While the election of an Argentinian, Jorge Mario Bergoglio, to the Papacy is a favourable development in the Catholic Church, there are worrying implications relating to the death penalty. In recent years the Catholic Church has taken a strong, if not total stand, in opposition to the death penalty. However the new Prelate, has insisted on linking the opposition to the death penalty with abortion:
He once called abortion a “death
sentence” for unborn children, during a 2007 speech and likening opposition to
abortion to opposition to the death penalty.
In an October 2, 2007 speech
Bergoglio said that “we aren’t in agreement with the death penalty,” but “in Argentina we
have the death penalty. A child conceived by the rape of a mentally ill or
retarded woman can be condemned to death.”
The death penalty is not
comparable with abortion. The death penalty is the judicial killing by the
state of a person condemned to death for a variety of charges, including those
relating to narcotics, deemed by international law to be unjustifiable.

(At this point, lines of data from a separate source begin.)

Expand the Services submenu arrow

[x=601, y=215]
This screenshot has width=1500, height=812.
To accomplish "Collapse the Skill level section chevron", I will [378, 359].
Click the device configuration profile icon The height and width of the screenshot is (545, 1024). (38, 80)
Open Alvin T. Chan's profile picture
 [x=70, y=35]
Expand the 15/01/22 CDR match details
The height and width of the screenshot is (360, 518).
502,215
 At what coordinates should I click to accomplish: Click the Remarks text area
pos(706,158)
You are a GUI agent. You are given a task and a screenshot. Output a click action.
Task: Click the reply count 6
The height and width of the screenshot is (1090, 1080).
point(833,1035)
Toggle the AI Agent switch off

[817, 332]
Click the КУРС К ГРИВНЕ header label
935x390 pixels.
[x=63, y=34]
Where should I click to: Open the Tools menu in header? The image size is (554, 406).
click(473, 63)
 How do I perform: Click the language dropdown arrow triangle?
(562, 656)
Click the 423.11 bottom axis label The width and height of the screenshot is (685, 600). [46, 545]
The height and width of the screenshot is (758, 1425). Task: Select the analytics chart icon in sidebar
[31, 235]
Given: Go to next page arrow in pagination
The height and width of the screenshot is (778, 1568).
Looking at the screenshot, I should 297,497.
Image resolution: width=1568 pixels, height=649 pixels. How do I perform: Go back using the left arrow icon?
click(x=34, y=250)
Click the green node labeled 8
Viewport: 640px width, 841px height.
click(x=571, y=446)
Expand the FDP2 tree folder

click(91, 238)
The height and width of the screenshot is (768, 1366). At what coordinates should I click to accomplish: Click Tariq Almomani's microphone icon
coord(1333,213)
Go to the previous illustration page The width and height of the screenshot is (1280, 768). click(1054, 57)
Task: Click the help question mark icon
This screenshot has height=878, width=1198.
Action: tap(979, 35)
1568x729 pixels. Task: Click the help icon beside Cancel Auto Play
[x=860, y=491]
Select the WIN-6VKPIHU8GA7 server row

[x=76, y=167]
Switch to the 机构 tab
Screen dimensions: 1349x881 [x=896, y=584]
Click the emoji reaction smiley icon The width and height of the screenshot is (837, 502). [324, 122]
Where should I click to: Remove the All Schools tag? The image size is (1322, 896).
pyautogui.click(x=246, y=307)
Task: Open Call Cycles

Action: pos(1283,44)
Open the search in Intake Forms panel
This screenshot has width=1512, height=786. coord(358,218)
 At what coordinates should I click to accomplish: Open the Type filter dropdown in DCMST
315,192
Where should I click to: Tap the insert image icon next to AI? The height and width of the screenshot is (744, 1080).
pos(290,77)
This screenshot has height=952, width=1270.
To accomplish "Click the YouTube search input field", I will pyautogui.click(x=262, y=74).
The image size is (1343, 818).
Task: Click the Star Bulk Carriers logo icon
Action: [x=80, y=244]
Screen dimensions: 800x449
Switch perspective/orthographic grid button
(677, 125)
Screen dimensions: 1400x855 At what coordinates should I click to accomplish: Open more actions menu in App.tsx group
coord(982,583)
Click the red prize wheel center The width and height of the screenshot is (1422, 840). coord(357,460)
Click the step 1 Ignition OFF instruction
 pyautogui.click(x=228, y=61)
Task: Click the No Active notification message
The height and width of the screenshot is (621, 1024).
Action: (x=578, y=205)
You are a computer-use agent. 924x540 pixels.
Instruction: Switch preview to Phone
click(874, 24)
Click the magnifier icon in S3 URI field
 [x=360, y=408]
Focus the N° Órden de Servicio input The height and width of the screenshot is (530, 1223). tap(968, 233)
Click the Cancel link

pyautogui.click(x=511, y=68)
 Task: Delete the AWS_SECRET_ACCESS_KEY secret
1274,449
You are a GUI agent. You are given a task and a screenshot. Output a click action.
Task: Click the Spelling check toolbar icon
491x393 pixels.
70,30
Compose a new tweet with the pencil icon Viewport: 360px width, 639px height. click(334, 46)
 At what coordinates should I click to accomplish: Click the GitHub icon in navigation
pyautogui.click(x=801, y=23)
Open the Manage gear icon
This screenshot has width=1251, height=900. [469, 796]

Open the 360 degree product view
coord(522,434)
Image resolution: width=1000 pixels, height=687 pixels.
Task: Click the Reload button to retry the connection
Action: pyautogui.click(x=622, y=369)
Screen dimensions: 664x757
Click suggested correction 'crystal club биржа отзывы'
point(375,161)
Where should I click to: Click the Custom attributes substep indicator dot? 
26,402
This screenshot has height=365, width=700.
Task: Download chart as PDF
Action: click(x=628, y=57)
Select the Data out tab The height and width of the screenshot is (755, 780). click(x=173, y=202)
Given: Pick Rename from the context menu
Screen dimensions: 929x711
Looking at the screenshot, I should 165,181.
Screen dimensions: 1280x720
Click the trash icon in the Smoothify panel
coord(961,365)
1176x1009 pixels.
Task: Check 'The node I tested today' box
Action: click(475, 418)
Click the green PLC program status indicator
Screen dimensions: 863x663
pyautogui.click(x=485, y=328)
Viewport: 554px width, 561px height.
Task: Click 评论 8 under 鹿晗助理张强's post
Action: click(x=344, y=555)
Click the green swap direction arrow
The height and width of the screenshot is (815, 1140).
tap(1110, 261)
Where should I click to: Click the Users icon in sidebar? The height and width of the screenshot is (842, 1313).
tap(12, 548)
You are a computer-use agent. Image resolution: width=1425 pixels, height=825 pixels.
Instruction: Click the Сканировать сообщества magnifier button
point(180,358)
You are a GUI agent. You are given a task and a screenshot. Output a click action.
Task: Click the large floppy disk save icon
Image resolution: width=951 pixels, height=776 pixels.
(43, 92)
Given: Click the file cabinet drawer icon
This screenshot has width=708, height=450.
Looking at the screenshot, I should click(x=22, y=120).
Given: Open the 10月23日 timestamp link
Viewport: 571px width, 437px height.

Abortion is an interruption of pregnancy, at the request of a woman, who, for
significant reason, claims propriety over her own body. Who can deny her, least
of all a celibate clergy, who quote divine injunction not accessible to
ordinary human beings, and who have had significant failure in moderating their own sexual urges.
Those who are active in working
for abolition of the death penalty appear to have lost an ally.